─── Selected text ───

Initial Observations from Election Monitors

PRESS RELEASE 31 March 2014

 

We have observed the elections in Istanbul and would like to put on record our concerns about reports of numerous abuses and irregularities that were reported to us on election day at various polling stations.

 

How the HDP did in the elections

 

In Istanbul where we were observing the election, the BDP was standing as part of the HDP, an alliance of progressive social movements and individuals who had united to form the new party in October last year. The candidates for the Beyoglu district of Istanbul were an architect who had been leading opposition to urban redevelopment and the sister of a victim of the Roboski massacre.

 

We demonstrated solidarity with the HDP by joining a team of party members distributing leaflets in the street in the busy shopping district near Taksim.

 

Evaluating the results we were told by a party spokesperson that its performance was not so good, although as a new party its expectations were not so high.

 

As a new party it faced organisational challenges. It also had financial difficulties.

 

The HDP will need to develop its political campaigning to address the concerns of the people and attract more support.

 

However the attitude of the party remains positive and its next challenge will be the election for the presidency in August.

 

The Istanbul candidate for mayor was strong but had to work for the peace process as a film director which had led to his absence from Istanbul, which may have been a factor in the level of support.

 

The HDP got same level of vote as the BDP in 2009 but has still to widen its electoral base.

 

Six BDP Members of Parliament had recently joined the HDP.

 

We were informed that the HDP was a culmination of the political project developed by Abdullah Ocalan of building alliances for the democratic transformation of Turkey. The party had adopted a progressive social agenda including civil rights for minorities in education, healthcare and employment. It had campaigned on the issue of peace as a necessary prerequisite for democratisation.

 

Polling station visit

 

We were privileged to have been granted access to a polling station in central Istanbul which allowed us to witness for ourselves the people going in to record their votes in the ballot boxes.

 

Votes are recorded by stamping the chosen candidate then placing the ballot in a sealed envelope. After a few moments we were obliged to leave after an official from one of the rival parties objected.

 

Irregularities

 

During the polling day itself accusations emerged of people seeing ballot boxes in polling stations already with ballot papers before the doors opened for people to vote.

 

There were further allegations that ballot papers had already been stamped before being handed out.

 

Earlier it was reported in the Turkish media that 180 million ballot papers had been printed for an electorate numbering 52 million. No explanation for this was made nor was any denial given by the electoral commission for this alleged anomaly. If true, it is at best highly suspicious why so many extra ballot papers would be thought to be needed.

─── Data extracts ───

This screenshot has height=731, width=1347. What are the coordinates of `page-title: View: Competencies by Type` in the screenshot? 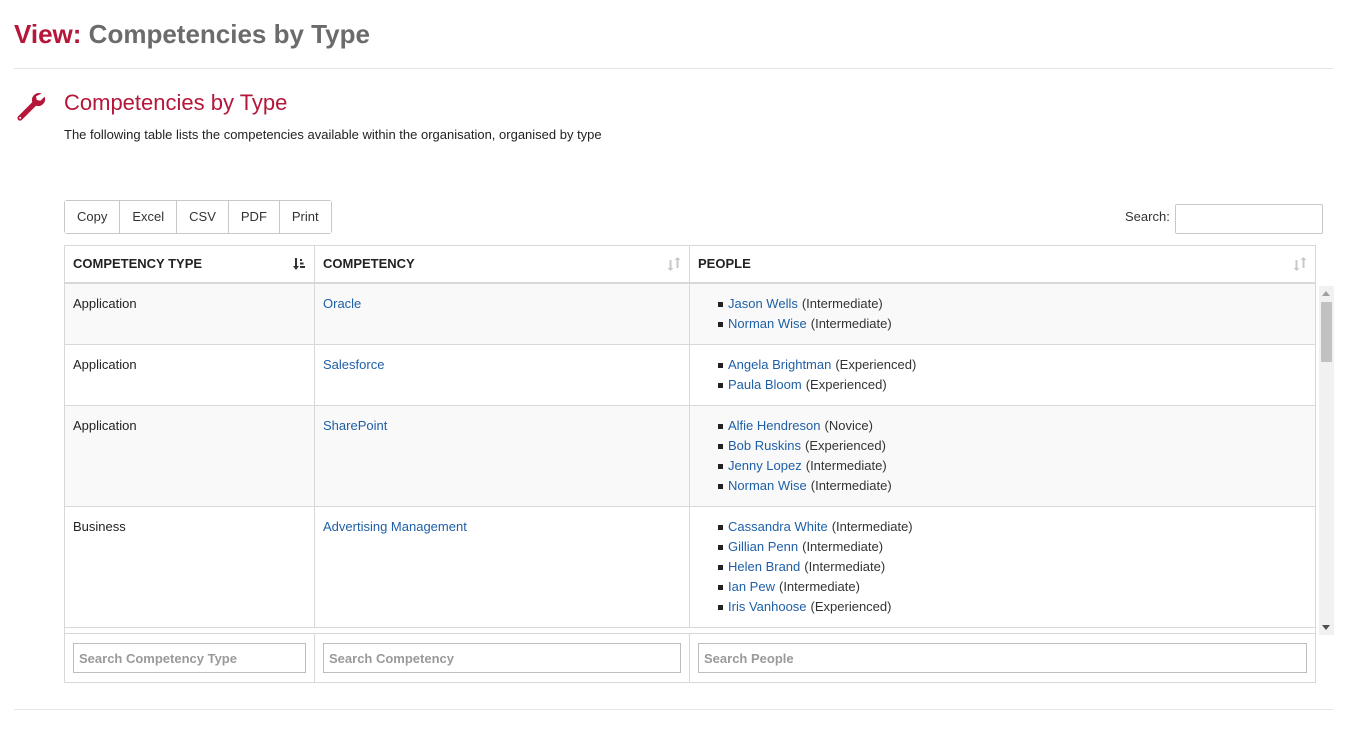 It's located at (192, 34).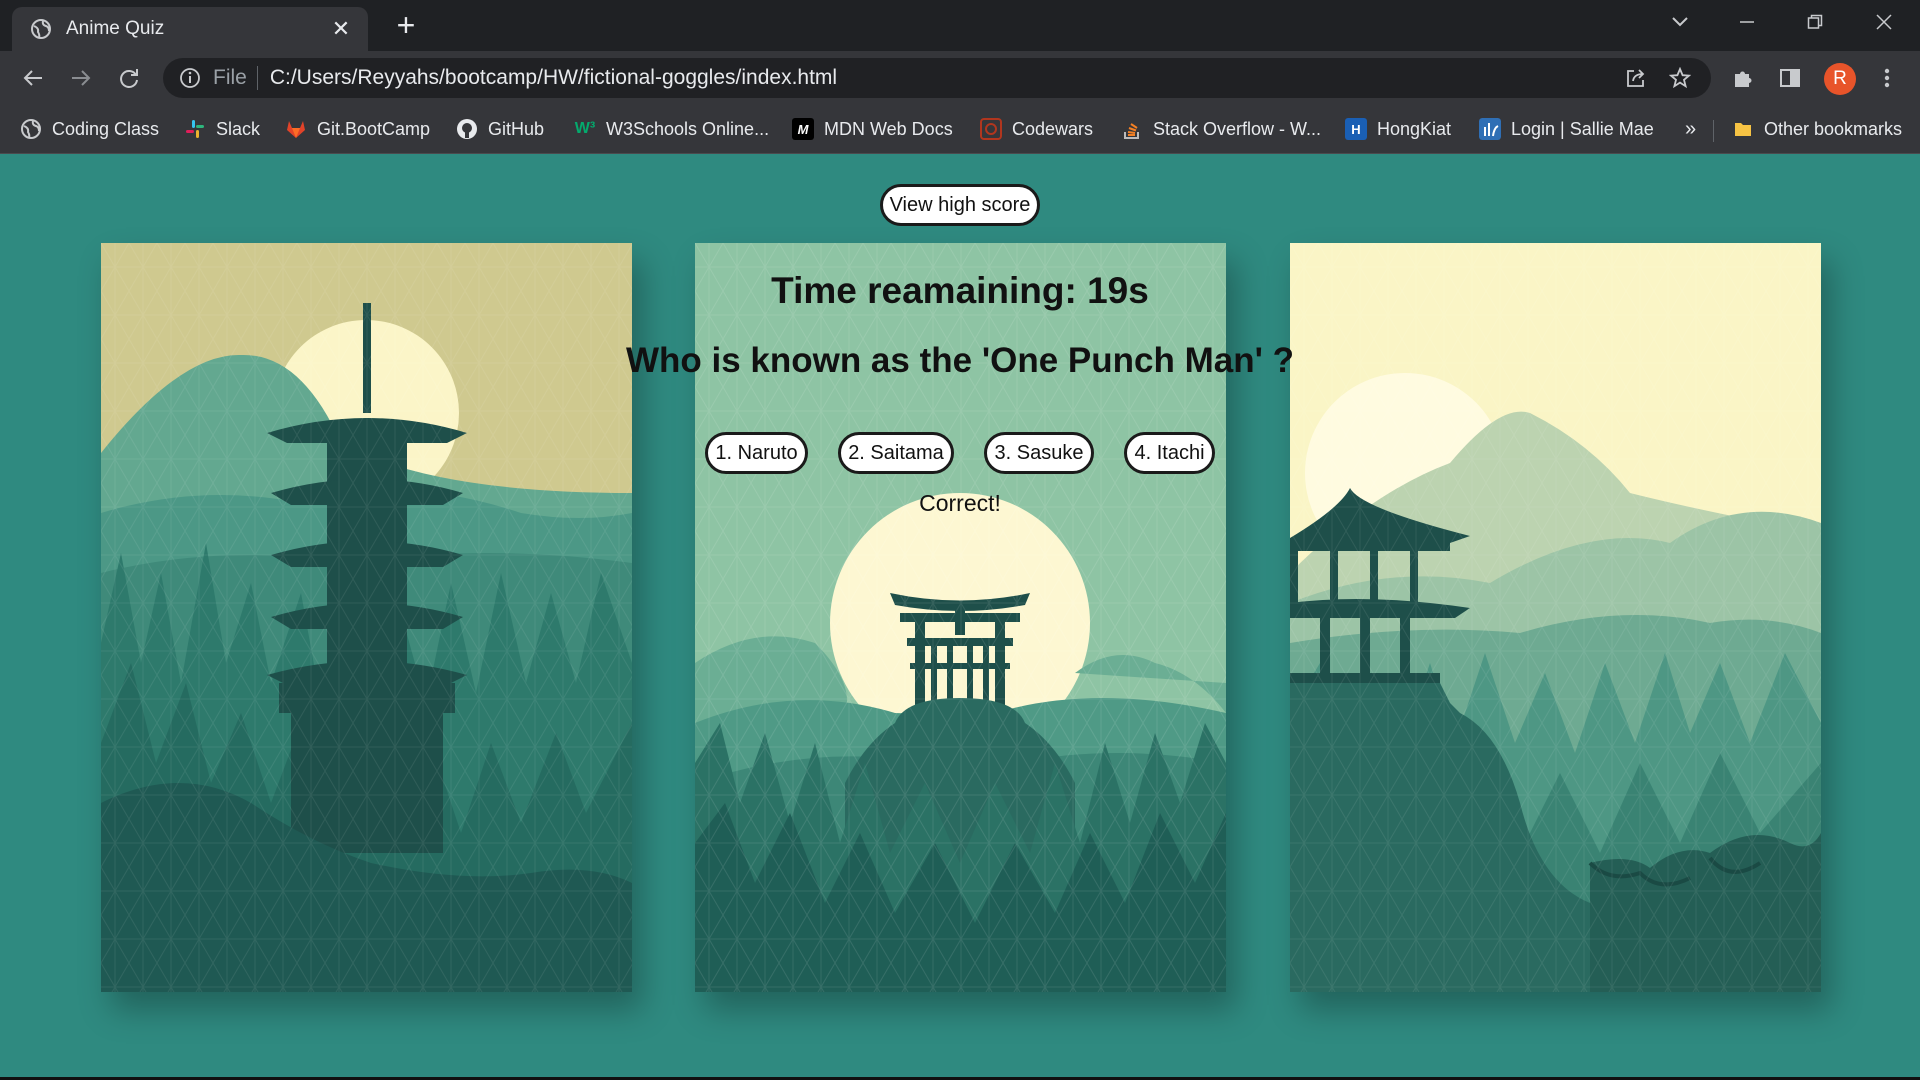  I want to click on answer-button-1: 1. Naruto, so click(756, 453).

───
─── Data extracts ───

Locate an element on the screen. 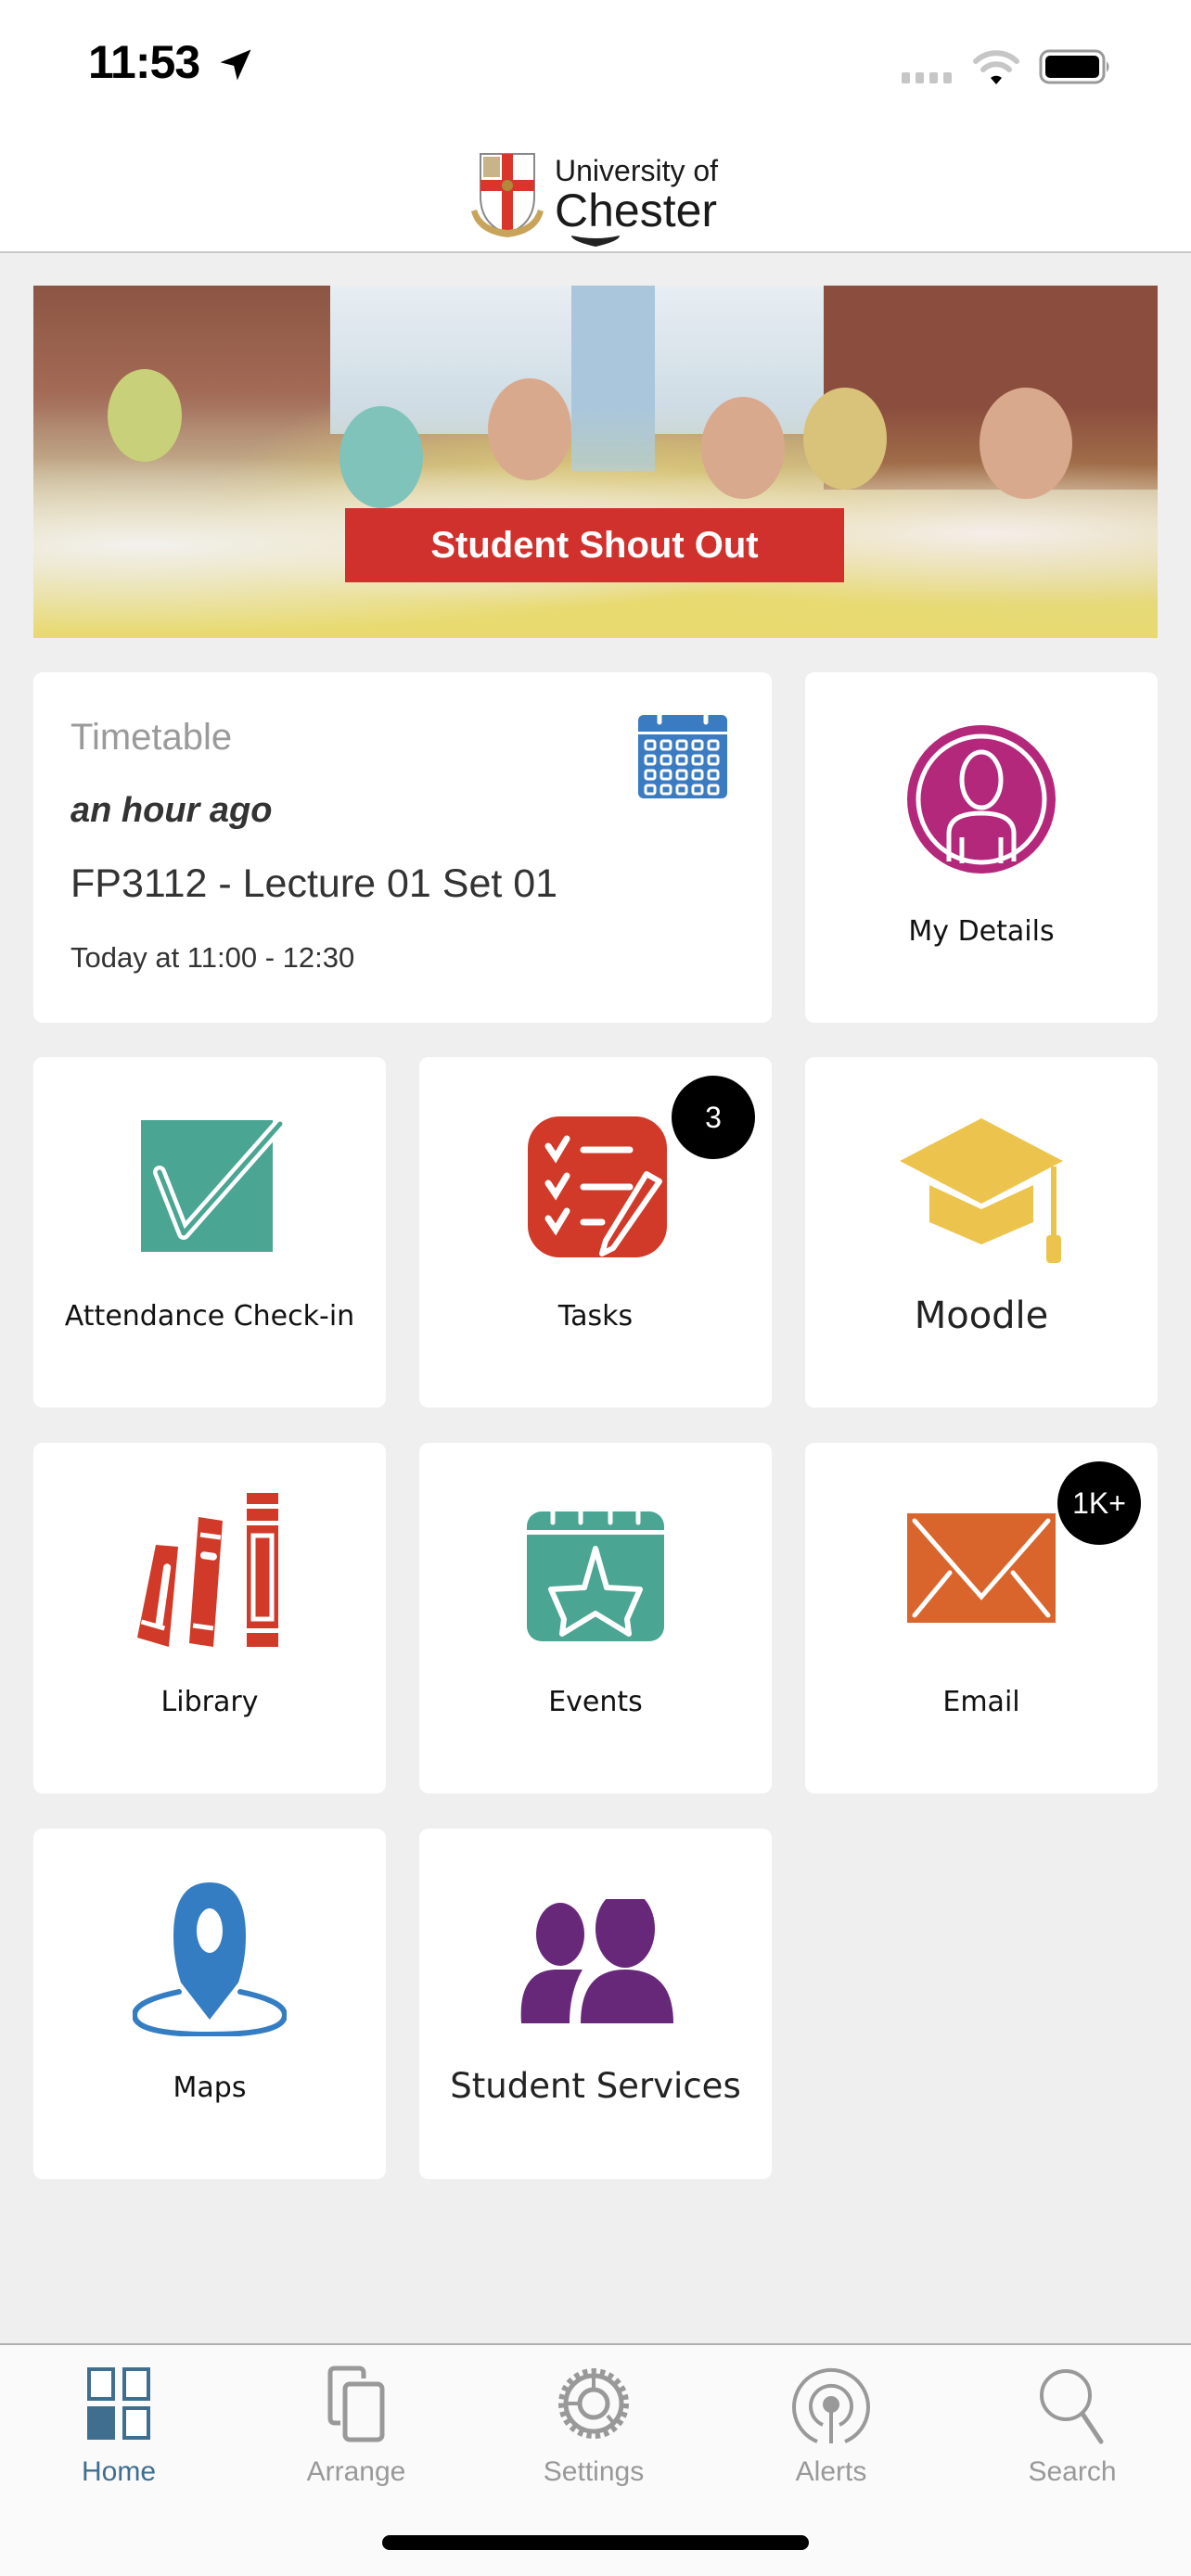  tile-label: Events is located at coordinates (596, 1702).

───

| What you need to do |
1 > In the press release on the Istanbul elections, how many ballot papers did the Turkish media report had been printed, and for how large an electorate?
2 > Extend the press release on the Istanbul elections, starting right after its final sentence.

| Results by task |
1 > 180 million ballot papers were reportedly printed for an electorate of 52 million.

2 >
Irregularities during the vote counting have been reported with power cuts in numerous

cities taking place as the votes were in the process of being counted.

 

Power blackouts

 

Fears of manipulation and fraud surfaced following power blackouts that occurred across Turkey during election night as votes were being counted.

 

In response to allegations made by opposition parties, the country’s Energy and Natural Resources Minister Taner Yıldız denied any wrongdoing. Yıldız spoke in the Central Anatolian province of Kayseri after the voting was completed, saying: “In the eastern Mediterranean cities of Mersin, Adana and Gaziantep, there was a storm with winds reaching 75 km/h. In addition, there was heavy snow in eastern Anatolian cities like Erzurum and Ardahan. These weather conditions caused some local power outages which didn’t affect the vote counting.”

 

However the minister failed to address complaints about power outages in western cities such as Istanbul and Eskişehir, where the weather conditions were mild and caused no problems. We were staying in the centre of Istanbul and witnessed no adverse weather conditions at all.

 

Earlier, we had been told by a representative of the IHD in Istanbul that power cuts were a frequent occurrence during elections in Turkey, the clear implication being that it provided an opportunity to tamper with the votes.

 

Erdogan threat

 

As the polls closed, PM Erdogan issued a threat to his opponents after claiming victory in the elections, stating that his “enemies would pay a heavy price” for plotting against him. We were informed that this threat was aimed specifically at supporters of the Gulen movement and did not directly target Kurdish organisations. Nevertheless, such use of threats sound ominous and could indicate the start of a new wider clampdown on opposition political forces if tensions are exacerbated further.

 

However, Erdogan’s poll victory could also be taken as an endorsement of the peace process and provide the AKP with the authority to pursue it with a renewed sense of urgency. Opposition CHP and MHP had opposed the peace process with the Kurds.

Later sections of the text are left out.